▶ [Goal of the exercise]:
Transcribe the records below in their entirety, and leave out each image.

[Saved entries]
┄┄┄┄┄┄┄┄┄┄┄┄┄┄┄┄┄┄┄┄
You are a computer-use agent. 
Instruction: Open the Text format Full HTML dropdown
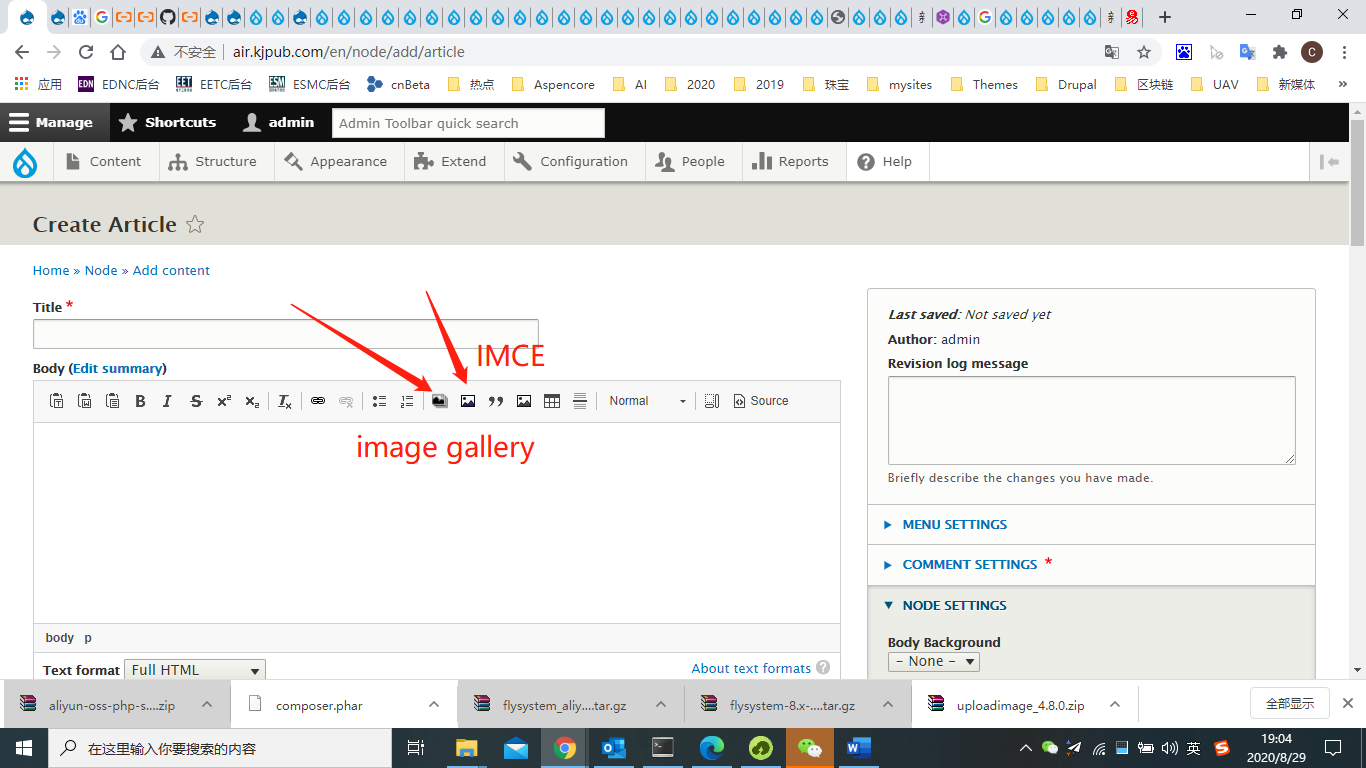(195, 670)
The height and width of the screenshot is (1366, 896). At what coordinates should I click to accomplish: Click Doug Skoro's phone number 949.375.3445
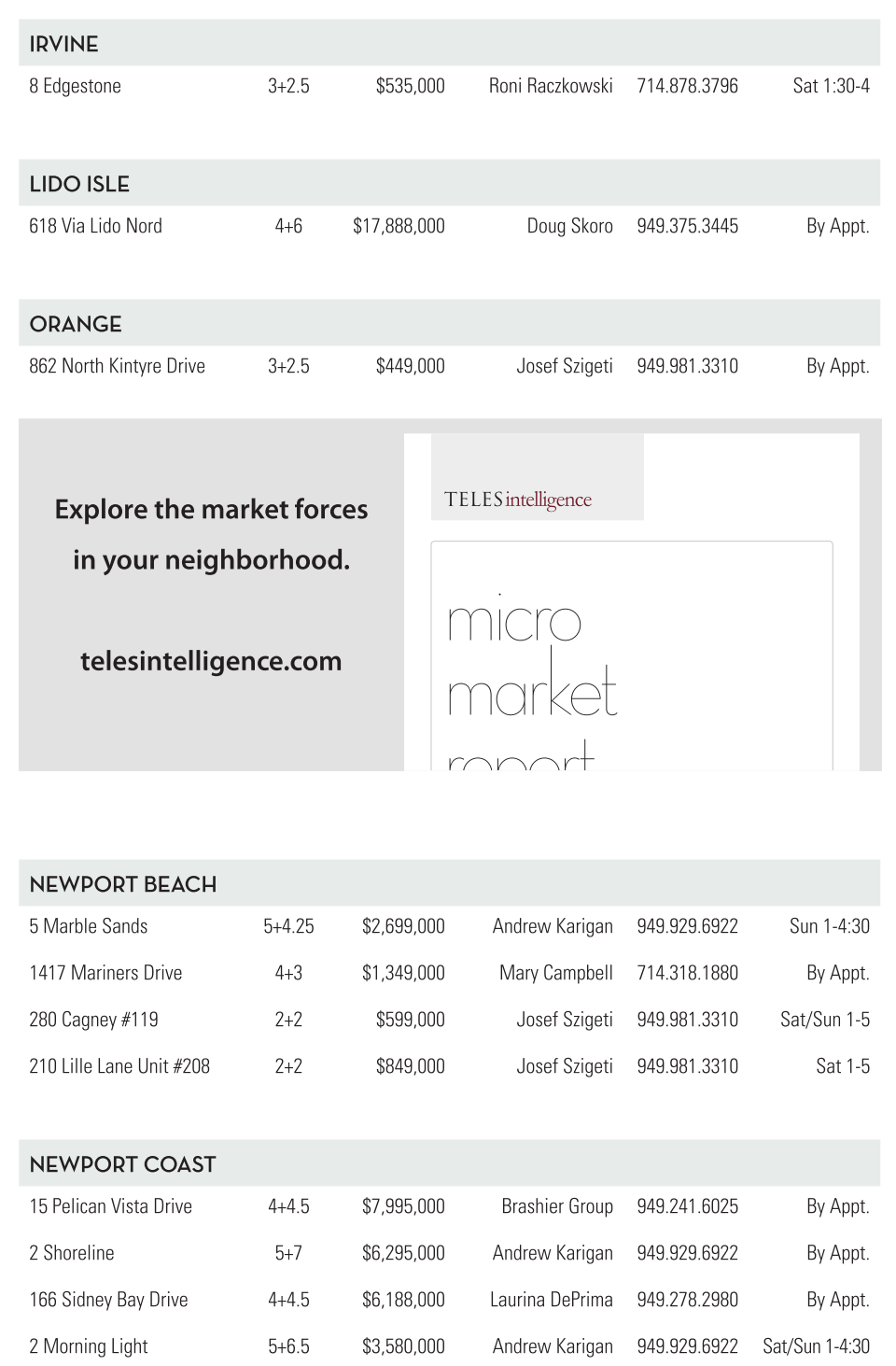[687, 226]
┄┄┄┄┄┄┄┄┄┄┄┄┄┄┄┄┄┄┄┄
▶ [Response]:
You are a computer-use agent. 
Instruction: Open the Text format Full HTML dropdown
(195, 670)
The height and width of the screenshot is (1366, 896). At what coordinates should I click to accomplish: Click Doug Skoro's phone number 949.375.3445
[687, 226]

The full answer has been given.